Parmi les sympathisants du Parti démocrate (DP), formation progressiste, 81.7 pour cent perçoivent Pékin comme un danger. L’adhésion à ce constat grimpe à 90 pour cent chez les partisans du Parti du pouvoir au peuple (PPP), du côté conservateur. Ce front uni contraste fortement avec la perception des États-Unis : dans le même sondage, seuls 33.6 pour cent des progressistes disent faire confiance à Washington, une proportion qui atteint 62.5 pour cent chez les conservateurs.

L’échec relatif des sommets diplomatiques face au contentieux économique

Cette hostilité grandissante persiste en dépit d’une séquence diplomatique pourtant intense. Le président chinois Xi Jinping s’est rendu en octobre 2025 pour le sommet de l’APEC à Gyeongju, marquant sa première visite dans le pays en onze ans. Deux mois plus tard, le président sud-coréen Lee Jae Myung a effectué une visite d’État à Pékin et Shanghai, instaurant des échanges mutuels d’une rapidité inédite.

Pourtant, ces efforts n’ont pas inversé la tendance de l’opinion publique. La part des Sud-Coréens exprimant un avis favorable envers la Chine a chuté à 16.9 pour cent cette année, contre 25.6 pour cent l’année précédente. À l’inverse, les opinions défavorables ont bondi à 73.7 pour cent, se rapprochant du record absolu de 73.8 pour cent enregistré en 2021. La confiance globale dans la superpuissance asiatique est quant à elle tombée à 15.9 pour cent.

À l’opposé, les relations avec le Japon ont suivi une trajectoire inverse. Les dirigeants des deux pays se sont rencontrés à six reprises sur la même période, et la cote de popularité favorable du Japon a grimpé à 54.3 pour cent, son plus haut niveau depuis le début des enquêtes en 2013.

Coéercion économique et contentieux maritimes au cœur de la défiance

Plusieurs dossiers bilatéraux irrésolus alimentent cette méfiance durable. Le gouvernement de Séoul a qualifié de meaningful progress la relocalisation par Pékin d’une structure maritime suspecte hors de la zone de mesures provisoires en mer Jaune, intervenue en janvier. Toutefois, les autorités chinoises ont qualifié cette décision de mesure purement commerciale plutôt que diplomatique, tandis que d’autres installations du même type restent en place.

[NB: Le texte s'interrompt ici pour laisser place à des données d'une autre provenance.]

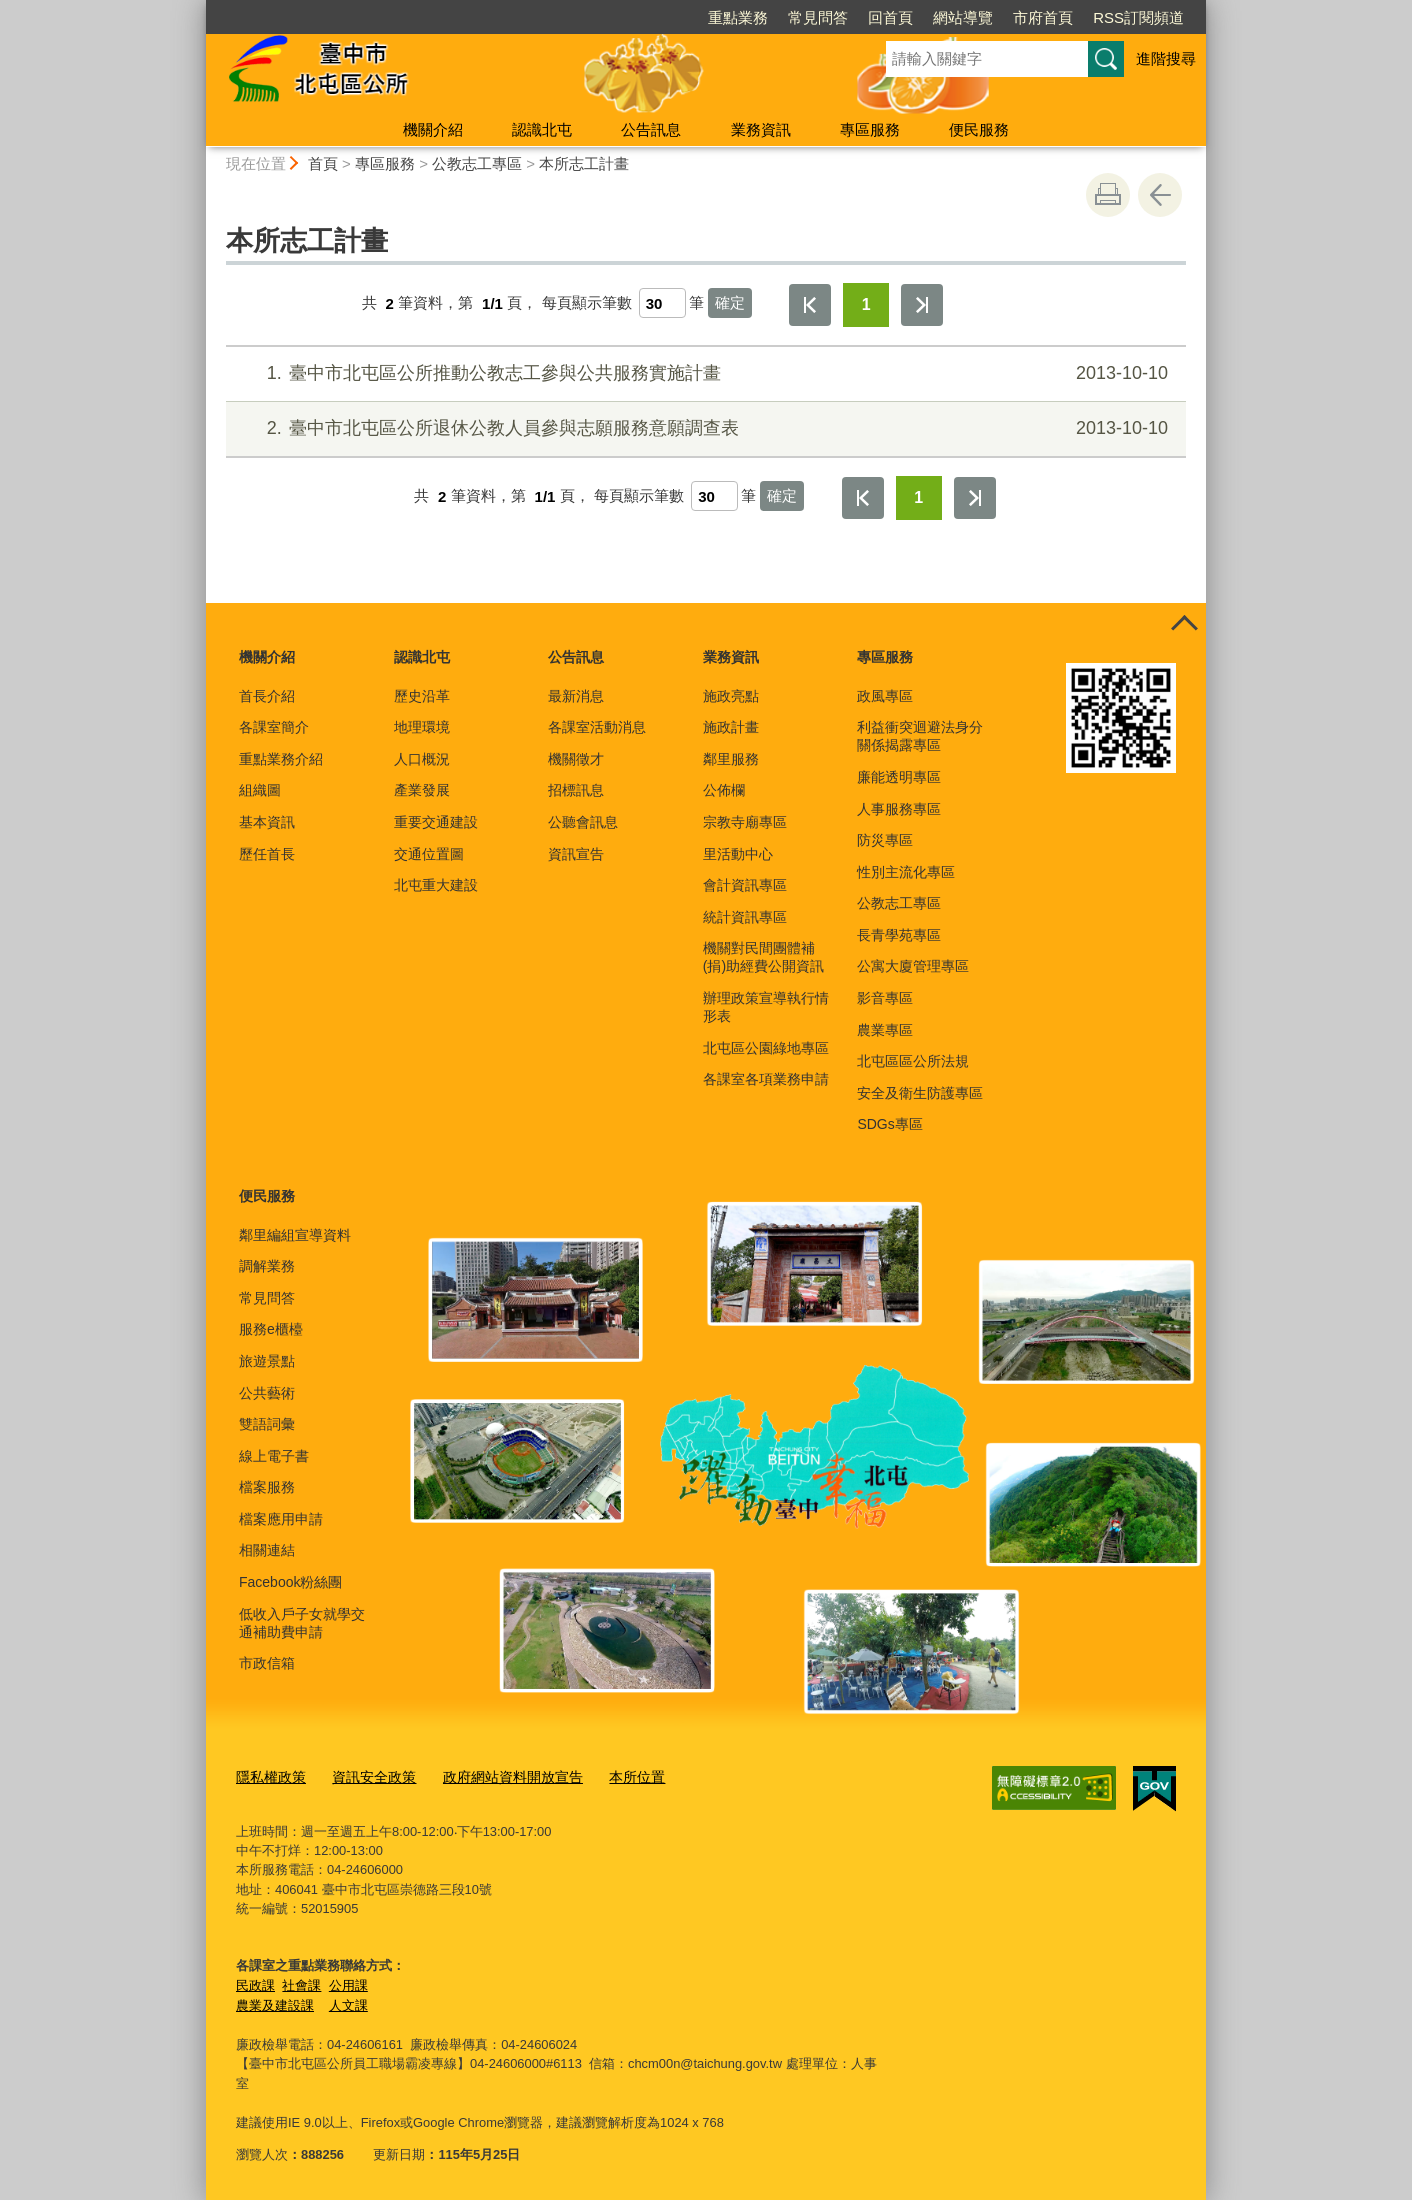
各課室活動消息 (597, 727)
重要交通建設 (436, 822)
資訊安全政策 (366, 1775)
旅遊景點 (267, 1361)
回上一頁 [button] (1160, 195)
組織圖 (260, 790)
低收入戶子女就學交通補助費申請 (302, 1623)
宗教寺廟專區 (745, 822)
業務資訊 (761, 129)
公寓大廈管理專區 (913, 966)
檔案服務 (267, 1487)
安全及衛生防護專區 (920, 1093)
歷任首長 (267, 854)
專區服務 (870, 129)
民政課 (255, 1981)
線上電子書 (274, 1456)
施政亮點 (731, 696)
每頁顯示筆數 (587, 303)
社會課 (301, 1981)
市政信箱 (267, 1663)
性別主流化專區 (906, 872)
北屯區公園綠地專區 (766, 1048)
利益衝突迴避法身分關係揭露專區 (920, 736)
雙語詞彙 (267, 1424)
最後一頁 (922, 305)
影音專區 (885, 998)
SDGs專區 (889, 1124)
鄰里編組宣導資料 (295, 1235)
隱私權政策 (268, 1775)
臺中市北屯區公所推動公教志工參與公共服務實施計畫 (703, 373)
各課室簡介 (274, 727)
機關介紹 (433, 129)
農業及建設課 (275, 2001)
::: (197, 8)
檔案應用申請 (281, 1519)
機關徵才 (576, 759)
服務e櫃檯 (271, 1329)
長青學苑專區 (899, 935)
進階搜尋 (1166, 58)
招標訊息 (576, 790)
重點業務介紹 (281, 759)
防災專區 (885, 840)
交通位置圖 (429, 854)
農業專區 (885, 1030)
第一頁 (810, 305)
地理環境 (422, 727)
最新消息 (576, 696)
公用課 (348, 1981)
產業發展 (422, 790)
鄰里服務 (731, 759)
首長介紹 (267, 696)
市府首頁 (1043, 17)
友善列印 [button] (1108, 195)
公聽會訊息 (583, 822)
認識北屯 (542, 129)
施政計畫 (731, 727)
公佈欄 (724, 790)
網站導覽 (963, 17)
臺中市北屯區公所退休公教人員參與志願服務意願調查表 (703, 428)
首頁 (323, 163)
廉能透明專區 (899, 777)
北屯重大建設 (436, 885)
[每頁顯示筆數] (662, 303)
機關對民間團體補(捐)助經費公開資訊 (763, 957)
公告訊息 (651, 129)
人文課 (348, 2001)
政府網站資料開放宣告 (497, 1775)
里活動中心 (738, 854)
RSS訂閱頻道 (1138, 17)
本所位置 (614, 1775)
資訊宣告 (576, 854)
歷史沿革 (422, 696)
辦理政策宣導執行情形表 (766, 1007)
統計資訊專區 (745, 917)
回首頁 (890, 17)
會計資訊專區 (745, 885)
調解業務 (267, 1266)
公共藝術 (267, 1393)
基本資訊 (267, 822)
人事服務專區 (899, 809)
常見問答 (818, 17)
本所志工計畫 (584, 163)
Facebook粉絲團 (290, 1582)
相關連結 (267, 1550)
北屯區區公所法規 (913, 1061)
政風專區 (885, 696)
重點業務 (738, 17)
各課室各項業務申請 (766, 1079)
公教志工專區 (477, 163)
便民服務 (979, 129)
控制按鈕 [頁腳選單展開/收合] (1184, 625)
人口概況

Les restrictions non officielles visant les produits culturels sud-coréens, connues sous le nom de Korean Wave ban, pèsent également sur le climat bilatéral. Le concert K-pop conjoint Dream Concert in Hong Kong 2026, prévu en février dans le territoire autonome, a ainsi été reporté indéfiniment par ses coorganisateurs chinois.

South Korea Seeks to Restore Ties With China Amid Regional Tensions | Asia Geopolitics | 4K | N18G

Mais le principal motif d’inquiétude reste économique. La coercion économique est citée par 55.4 pour cent des personnes sondées comme la raison principale de leur méfiance, ravivant le souvenir des sanctions imposées après le déploiement du bouclier antimissile américain Thaad en 2017. La pénurie nationale d’adjuvants pour moteurs diesel en 2021 et les restrictions d’exportation sur sept terres rares décidées par Pékin en avril 2025 ont rappelé la vulnérabilité des industries sud-coréennes, alors que la Chine absorbe 20 pour cent du commerce extérieur du pays, soit 272.7 milliards de dollars l’an dernier.

Tensions militaires et perspectives régionales

Sur le plan sécuritaire, les frictions persistent. Lorsque Séoul et Washington ont tenu une réunion du Groupe consultatif nucléaire en juin, le porte-parole du ministère chinois des Affaires étrangères, Lin Jian, a averti la Corée du Sud qu’elle devait act prudently. Dans le même temps, 37.9 pour cent des sondés estiment que la Chine fait peser une direct military threat sur le pays, tandis que 32.8 pour cent soulignent son manque d’engagement en faveur de la dénucléarisation de la Corée du Nord.

Pourquoi la menace d
Photo: lesechos.fr

Ces pressions géopolitiques s’exercent dans un contexte boursier régional déjà secoué par des incertitudes technologiques et financières, témoignant de la complexité des équilibres que Séoul doit maintenir face à son indispensable mais redoutable voisin.